Jujutsu techniques have been the basis for many military unarmed combat techniques (including British/US/Russian special forces and SO1 police units) for many years.
There are many forms of sport jujutsu, the original and most popular being judo, now an Olympic sport. One of the most common is mixed-style competitions, where competitors apply a variety of strikes, throws, and holds to score points. There are also kata competitions, where competitors of the same style perform techniques and are judged on their performance. There are also freestyle competitions, where competitors take turns attacking each other, and the defender is judged on performance.
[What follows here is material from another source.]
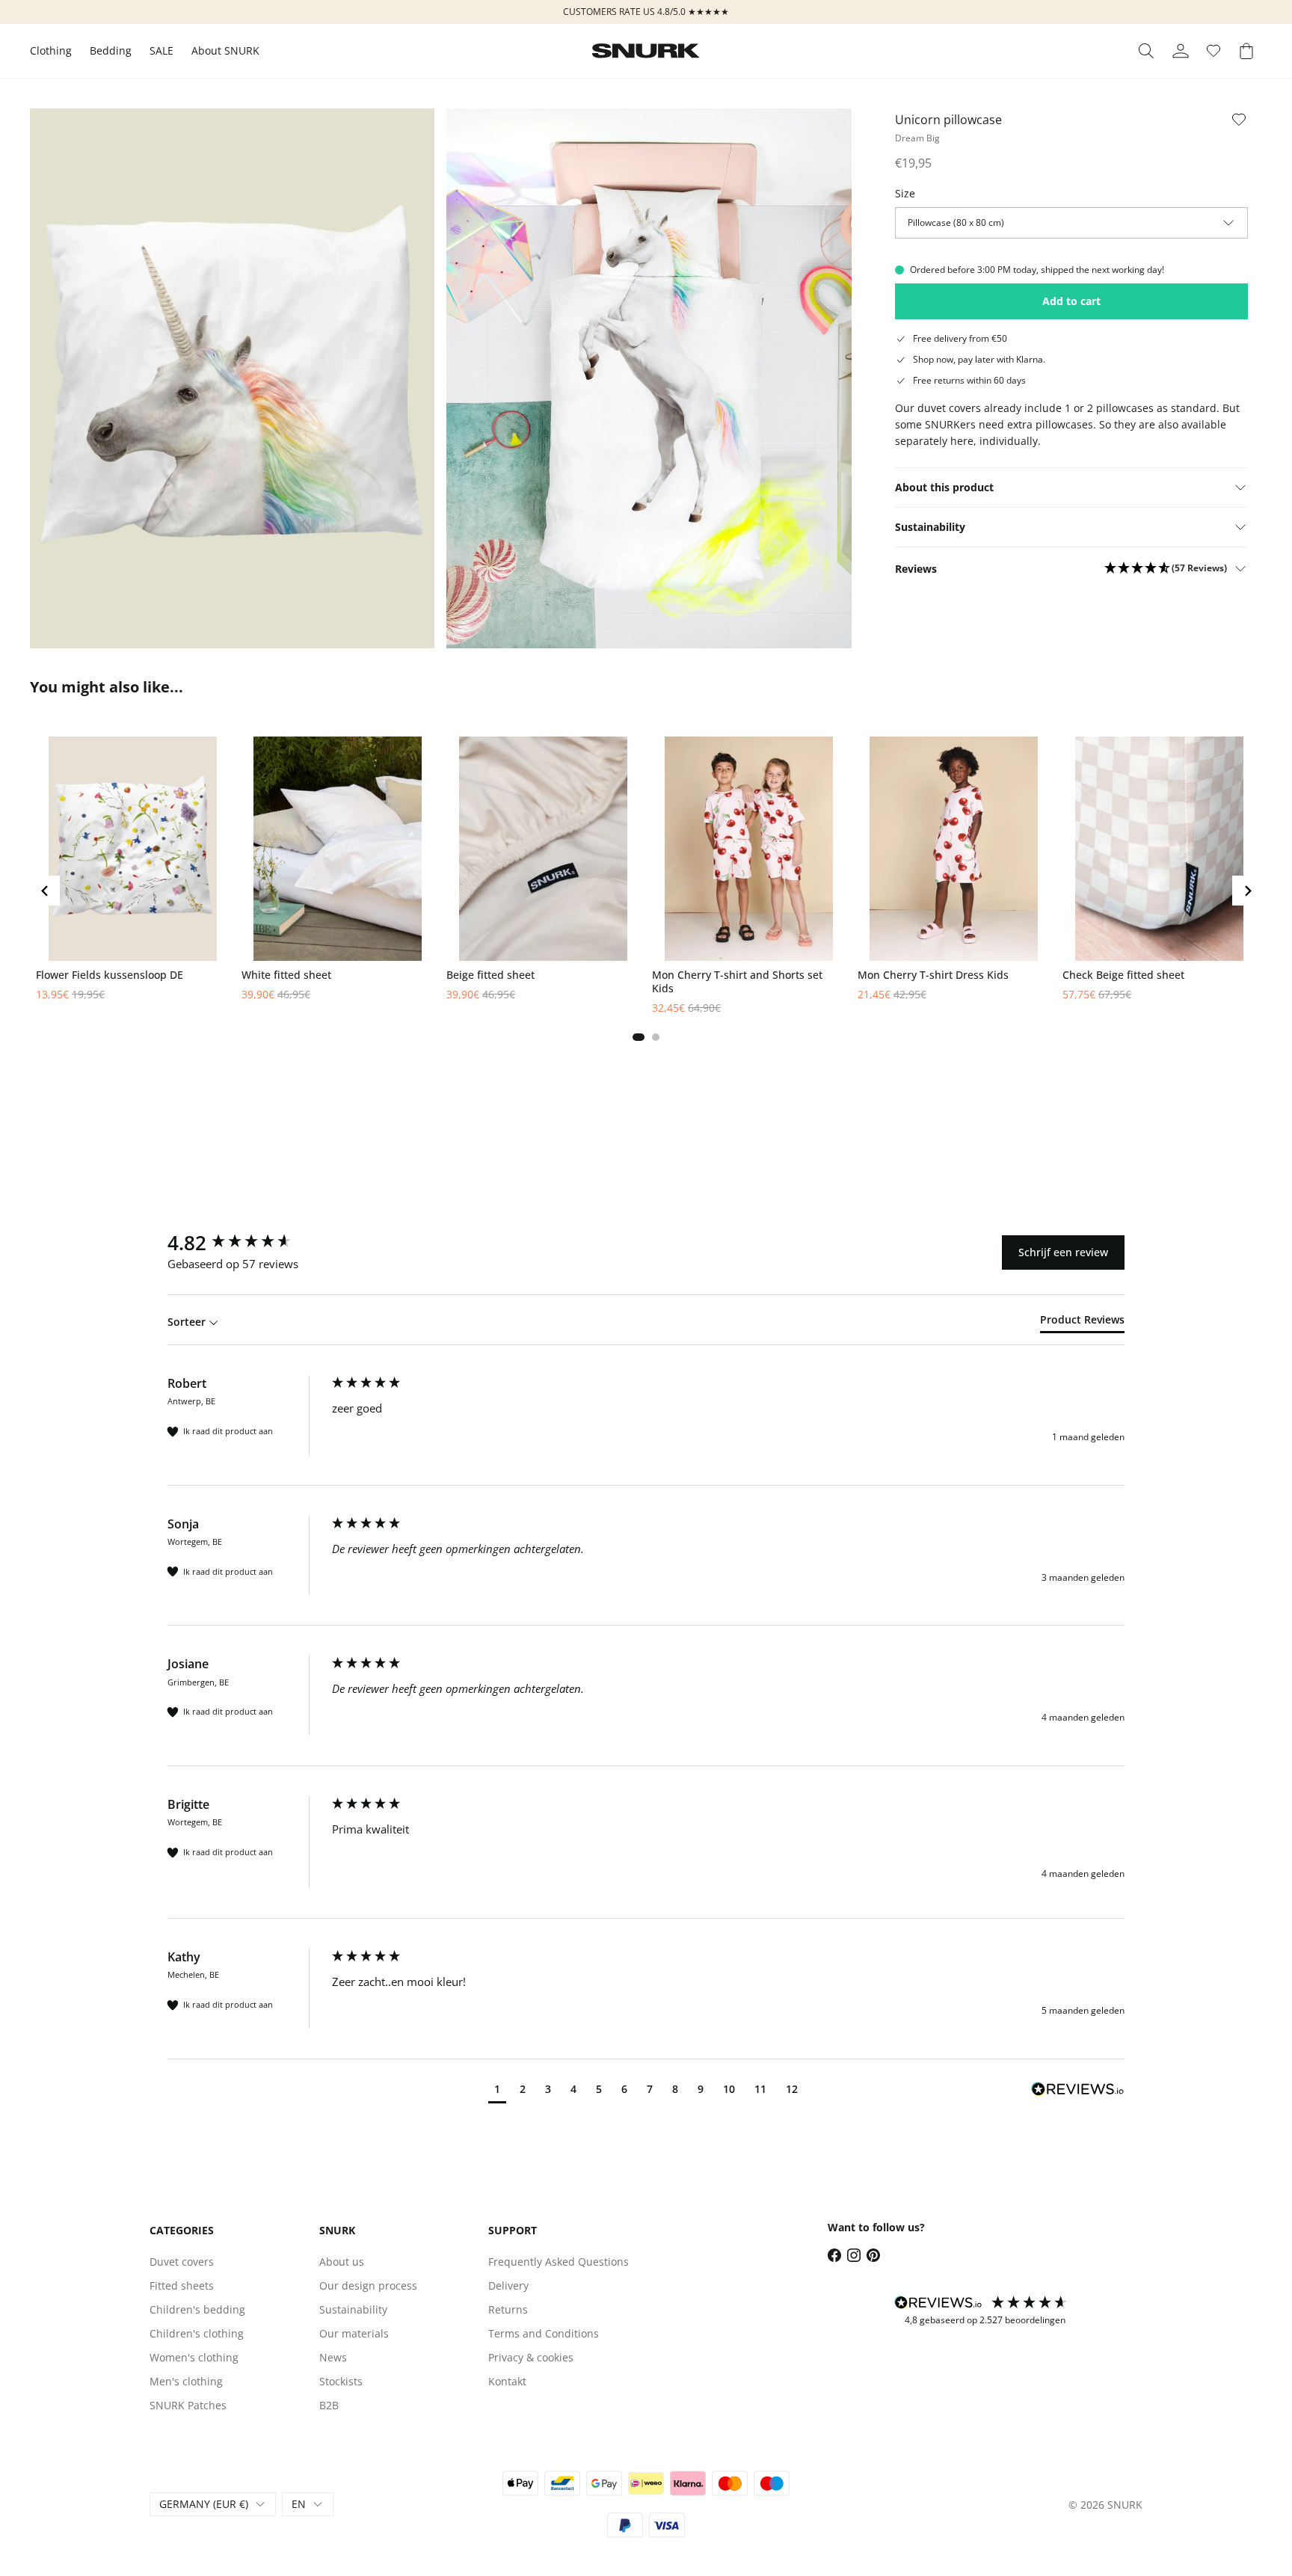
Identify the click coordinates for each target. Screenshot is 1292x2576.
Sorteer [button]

While the term “ketsugo” was used as early the 1930’s in martial arts instructional books sold through comic books, it’s use there has no practical relation to the art known as Ketsugo Jujutsu. A former Navy Frogman instructor and Police officer named Harold Brosius is credited with coining the term Ketsugo Jujutsu in 1951 thus making Ketsugo Jujutsu a gendai (modern) art. Additionally, it’s focus on self-defense also characterizes Ketsugo Jujutsu as a goshin jujutsu ryu.
The Japanese word “ketsugo” means to mix or blend and is meant to describe the eclectic number of styles that Ketsugo Jujutsu borrows from including Aikido, Judo, Wrestling, and Boxing. As such, ketsugo jujutsu is one of the very firs Mixed Martial Arts (MMAs).
The art was evolved in the 1980s by Peter Freedman sensei who combined his extensive background in different styles of martial arts with his real life experiences on the streets of Boston’s tough South End. The Freedman Method of Ketsugo Jujutsu focuses on teaching students the underlying concepts and principles of self defense instead of memorizing fossilized katas or dead techniques.
Freedman Sensei teaches in New Hampshire and is also the head of the Boston Arnis Club.
Kongo Tatsu Kai
In 2009, John Moore sensei (one of Freedman sensei’s students who has received a menkyo teaching license) moved to the state of Maine where he has established the Kongo Tatsu Kai (School of the Thunderbolt Dragon) to continue to study and spread Freedman Method Ketsugo Jujutsu. Moore sensei, teaching privately, holds to the principles he learned from over a decade of study with Freedman sensei, while mixing in knowledge gained from independent research and study in the true spirit of “Ketsugo”.
The Japansese word “Kongo” here is the diamond thunderbolt, known in Sanskrit as the vajra. It is both a weapon and spiritual tool, symbolizing the wisdom that cuts through all obstacles.
“Tatsu” is the ancient Japanese word for dragon. In Japan, dragons are frequently seen as temple guardians and are often associated with the water element. In yogic practices, the spiritual energy known as kundalini shakti is visualized as a coiled serpent at the base of the spine. It represents unrealized enlightenment.
In both of these symbols we combine the spiritual with protective. The combination of both provides deep layers of meaning for students learning self defense combined with body / mind / spirit development.